2.Difficultés éventuelles liées à l’utilisation confinée d’organismes modifiés par forçage génétique

Plusieurs États membres ont indiqué que leur expérience en matière d’utilisation confinée d’OGF était relativement limitée et certains s’attendent à ce que des difficultés surgissent.

Premièrement, en ce qui concerne la portée de la directive, la Bulgarie, la Finlande, l’Italie, la Suède et le Royaume-Uni ont signalé que la grande majorité des OFG potentiels étaient susceptibles d’être des animaux (insectes et rongeurs) et des plantes. Par conséquent, ils ne relèveraient pas du champ d’application de la directive, qui ne concerne que les MGM, et ne nécessiteraient pas de notification 76 . Selon la Suède, cette question pourrait concerner davantage la directive 2001/18/CE (étant donné que le forçage génétique concerne les organismes eucaryotes).

Le Royaume-Uni a expliqué qu’il était difficile de réglementer les OGF au titre de la directive, même si les plantes et les animaux GM sont inclus dans sa législation nationale (comme dans de nombreux autres États membres) parce qu’aucune exigence n’est prévue en matière de notification d’opération (ou de classe de travail) pour les plantes/animaux GM. La Finlande estime que des mesures juridiques supplémentaires peuvent se révéler nécessaires pour les États membres qui ne réglementent les MGM que dans leur législation nationale en matière d’utilisation confinée. La Bulgarie considère, quant à elle, que la question de l’harmonisation des exigences relatives à l’utilisation confinée d’OGF, autres que les micro-organismes modifiés par forçage génétique, entre les États membres n’a pas encore été réglée.

En ce qui concerne l’évaluation et la gestion des risques de ces organismes, la Belgique, la Bulgarie, l’Irlande, l’Italie, la Lituanie, les Pays-Bas, la Roumanie, la Finlande et la Suède s’attendent à ce que des difficultés surgissent, en particulier en ce qui concerne l’évaluation des risques pour l’environnement, l’exactitude de la classification et les mesures de confinement appropriées.

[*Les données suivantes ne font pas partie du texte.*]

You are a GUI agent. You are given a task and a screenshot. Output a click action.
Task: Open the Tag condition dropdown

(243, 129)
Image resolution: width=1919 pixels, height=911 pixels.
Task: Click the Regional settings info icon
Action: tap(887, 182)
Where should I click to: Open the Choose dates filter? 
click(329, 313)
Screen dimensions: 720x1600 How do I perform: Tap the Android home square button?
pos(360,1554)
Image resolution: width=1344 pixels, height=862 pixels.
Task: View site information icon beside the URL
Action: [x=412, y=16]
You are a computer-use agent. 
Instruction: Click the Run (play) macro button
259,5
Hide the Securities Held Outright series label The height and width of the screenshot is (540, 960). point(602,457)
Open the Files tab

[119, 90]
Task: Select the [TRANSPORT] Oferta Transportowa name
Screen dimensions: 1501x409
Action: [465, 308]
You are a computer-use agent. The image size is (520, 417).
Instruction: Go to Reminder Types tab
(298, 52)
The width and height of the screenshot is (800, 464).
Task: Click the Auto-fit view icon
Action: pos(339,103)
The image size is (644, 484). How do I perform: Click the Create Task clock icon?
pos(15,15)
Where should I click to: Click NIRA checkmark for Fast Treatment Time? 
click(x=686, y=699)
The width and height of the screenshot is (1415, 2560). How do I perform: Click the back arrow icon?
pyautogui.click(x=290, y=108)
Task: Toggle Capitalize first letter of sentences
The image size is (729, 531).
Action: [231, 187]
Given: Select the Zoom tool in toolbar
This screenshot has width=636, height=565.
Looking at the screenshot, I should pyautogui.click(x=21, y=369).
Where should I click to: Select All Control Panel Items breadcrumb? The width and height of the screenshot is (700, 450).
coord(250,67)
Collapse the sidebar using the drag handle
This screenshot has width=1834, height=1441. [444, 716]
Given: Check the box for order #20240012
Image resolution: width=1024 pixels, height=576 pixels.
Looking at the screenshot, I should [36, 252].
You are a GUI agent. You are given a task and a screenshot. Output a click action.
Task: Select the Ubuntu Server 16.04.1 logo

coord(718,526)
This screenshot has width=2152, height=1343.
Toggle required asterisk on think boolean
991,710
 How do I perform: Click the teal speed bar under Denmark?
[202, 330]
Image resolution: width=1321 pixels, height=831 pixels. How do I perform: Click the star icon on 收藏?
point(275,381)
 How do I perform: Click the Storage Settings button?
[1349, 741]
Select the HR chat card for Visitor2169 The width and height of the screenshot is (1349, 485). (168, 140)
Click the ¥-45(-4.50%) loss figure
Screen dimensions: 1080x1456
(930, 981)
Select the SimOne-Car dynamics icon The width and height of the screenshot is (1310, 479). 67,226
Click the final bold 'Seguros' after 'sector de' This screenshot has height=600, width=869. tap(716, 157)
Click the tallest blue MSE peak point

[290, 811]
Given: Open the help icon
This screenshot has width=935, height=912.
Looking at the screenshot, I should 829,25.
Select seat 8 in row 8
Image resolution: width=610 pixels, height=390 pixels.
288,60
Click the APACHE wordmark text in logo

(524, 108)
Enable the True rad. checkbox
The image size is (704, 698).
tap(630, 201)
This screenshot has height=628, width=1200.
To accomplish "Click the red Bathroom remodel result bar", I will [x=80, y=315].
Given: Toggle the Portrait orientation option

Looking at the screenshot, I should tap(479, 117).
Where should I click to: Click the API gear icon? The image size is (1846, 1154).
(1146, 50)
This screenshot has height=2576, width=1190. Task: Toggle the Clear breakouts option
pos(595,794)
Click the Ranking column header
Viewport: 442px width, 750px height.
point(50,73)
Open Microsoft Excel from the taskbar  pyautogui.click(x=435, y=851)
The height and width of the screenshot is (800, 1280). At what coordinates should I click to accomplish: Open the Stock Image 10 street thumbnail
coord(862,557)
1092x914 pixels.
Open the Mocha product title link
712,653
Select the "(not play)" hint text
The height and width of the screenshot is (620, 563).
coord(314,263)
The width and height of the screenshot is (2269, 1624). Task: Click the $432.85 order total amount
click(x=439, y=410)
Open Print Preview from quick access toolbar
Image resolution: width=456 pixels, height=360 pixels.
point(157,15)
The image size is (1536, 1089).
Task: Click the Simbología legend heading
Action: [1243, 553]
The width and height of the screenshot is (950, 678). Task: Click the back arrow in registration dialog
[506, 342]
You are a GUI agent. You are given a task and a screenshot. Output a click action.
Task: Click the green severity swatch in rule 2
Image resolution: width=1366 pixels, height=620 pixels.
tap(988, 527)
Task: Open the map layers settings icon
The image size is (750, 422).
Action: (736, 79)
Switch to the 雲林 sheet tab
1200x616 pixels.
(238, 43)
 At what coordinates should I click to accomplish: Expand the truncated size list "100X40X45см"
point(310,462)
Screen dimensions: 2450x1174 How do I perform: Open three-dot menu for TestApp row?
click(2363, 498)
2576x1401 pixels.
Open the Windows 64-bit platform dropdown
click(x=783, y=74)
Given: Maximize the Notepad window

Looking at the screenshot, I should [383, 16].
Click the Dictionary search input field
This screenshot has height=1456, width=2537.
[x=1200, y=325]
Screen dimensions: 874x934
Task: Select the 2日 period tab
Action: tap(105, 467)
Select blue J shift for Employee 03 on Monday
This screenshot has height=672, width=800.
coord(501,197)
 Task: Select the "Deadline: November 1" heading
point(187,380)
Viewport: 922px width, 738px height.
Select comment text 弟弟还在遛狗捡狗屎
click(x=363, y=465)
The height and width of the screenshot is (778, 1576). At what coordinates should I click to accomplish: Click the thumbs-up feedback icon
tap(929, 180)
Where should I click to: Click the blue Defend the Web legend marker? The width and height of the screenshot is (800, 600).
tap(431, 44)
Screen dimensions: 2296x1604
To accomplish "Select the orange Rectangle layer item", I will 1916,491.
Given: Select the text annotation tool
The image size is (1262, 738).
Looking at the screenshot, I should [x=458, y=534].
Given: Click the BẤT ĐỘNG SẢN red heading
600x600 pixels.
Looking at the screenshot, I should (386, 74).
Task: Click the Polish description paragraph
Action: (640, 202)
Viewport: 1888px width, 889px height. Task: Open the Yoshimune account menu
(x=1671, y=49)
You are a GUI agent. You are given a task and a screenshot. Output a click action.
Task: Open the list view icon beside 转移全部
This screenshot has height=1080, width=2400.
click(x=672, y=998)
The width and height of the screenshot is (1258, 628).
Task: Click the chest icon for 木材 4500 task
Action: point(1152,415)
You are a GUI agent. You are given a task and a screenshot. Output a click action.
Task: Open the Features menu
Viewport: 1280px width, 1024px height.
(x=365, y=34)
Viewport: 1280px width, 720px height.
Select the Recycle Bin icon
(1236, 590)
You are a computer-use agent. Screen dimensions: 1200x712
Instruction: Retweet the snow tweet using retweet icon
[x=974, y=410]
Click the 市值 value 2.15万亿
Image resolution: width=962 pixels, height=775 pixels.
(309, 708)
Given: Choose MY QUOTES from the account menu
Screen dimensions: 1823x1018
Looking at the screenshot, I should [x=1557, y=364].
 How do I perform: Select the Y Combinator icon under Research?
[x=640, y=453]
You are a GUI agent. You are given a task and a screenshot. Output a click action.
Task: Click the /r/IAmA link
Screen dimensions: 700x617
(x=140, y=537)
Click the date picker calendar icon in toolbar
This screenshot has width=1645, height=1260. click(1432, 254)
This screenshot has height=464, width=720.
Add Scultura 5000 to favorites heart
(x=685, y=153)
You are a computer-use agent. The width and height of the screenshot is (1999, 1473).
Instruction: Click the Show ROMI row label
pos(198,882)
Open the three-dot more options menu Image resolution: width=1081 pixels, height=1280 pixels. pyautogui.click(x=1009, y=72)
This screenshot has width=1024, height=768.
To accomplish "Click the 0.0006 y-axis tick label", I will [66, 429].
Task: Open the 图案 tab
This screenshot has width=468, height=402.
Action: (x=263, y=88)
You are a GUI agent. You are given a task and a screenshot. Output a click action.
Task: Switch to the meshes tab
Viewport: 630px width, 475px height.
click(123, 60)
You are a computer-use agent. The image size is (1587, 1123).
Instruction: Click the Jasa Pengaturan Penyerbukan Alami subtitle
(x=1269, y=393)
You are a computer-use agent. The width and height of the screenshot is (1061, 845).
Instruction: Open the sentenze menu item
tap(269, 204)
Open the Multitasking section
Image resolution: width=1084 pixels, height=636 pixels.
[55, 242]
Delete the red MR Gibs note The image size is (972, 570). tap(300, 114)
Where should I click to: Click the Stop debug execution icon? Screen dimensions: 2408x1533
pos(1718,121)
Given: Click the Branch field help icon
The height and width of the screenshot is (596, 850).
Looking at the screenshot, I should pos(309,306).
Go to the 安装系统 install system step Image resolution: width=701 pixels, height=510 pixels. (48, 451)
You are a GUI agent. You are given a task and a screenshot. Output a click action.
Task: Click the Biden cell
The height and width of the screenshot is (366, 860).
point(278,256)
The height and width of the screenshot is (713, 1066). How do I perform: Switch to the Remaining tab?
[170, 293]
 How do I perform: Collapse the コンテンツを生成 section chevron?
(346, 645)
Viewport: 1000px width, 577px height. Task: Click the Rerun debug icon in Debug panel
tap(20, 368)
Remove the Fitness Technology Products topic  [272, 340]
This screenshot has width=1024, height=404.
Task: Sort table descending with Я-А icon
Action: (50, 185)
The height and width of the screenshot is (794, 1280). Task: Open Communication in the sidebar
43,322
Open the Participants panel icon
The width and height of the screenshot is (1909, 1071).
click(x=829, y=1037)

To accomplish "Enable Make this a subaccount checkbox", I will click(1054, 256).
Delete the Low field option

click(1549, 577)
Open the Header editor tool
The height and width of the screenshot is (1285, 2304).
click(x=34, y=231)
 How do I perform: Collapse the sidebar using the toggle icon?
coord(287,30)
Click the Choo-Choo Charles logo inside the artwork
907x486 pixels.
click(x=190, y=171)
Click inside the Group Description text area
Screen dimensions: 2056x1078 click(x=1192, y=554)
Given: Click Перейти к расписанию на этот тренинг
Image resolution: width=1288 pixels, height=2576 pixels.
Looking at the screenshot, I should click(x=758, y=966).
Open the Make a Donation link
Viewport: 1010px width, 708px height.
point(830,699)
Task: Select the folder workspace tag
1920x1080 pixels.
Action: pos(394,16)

L’Italie a signalé des difficultés liées à l’absence de dispositions particulières dans la directive en ce qui concerne l’utilisation confinée d’OGF. Les Pays-Bas ont également souligné que le système de classification de la directive et les mesures de confinement correspondantes portent sur la pathogénicité du MGM, alors que la biologie des OGF peut nécessiter des mesures de confinement différentes. La Belgique a noté en particulier les caractéristiques spécifiques des OGF à prendre en considération, comme la propagation rapide de la modification apportée sur plusieurs générations d’organismes cibles ou non cibles et les risques potentiels pour l’environnement (même si, en général, l’OGF n’a aucun effet pathogène).

Plusieurs États membres ont souligné l’importance d’une approche au cas par cas, d’autant que les différents groupes d’OGF ont des caractéristiques spécifiques en matière de reproduction et d’écologie (Belgique, Bulgarie, Italie).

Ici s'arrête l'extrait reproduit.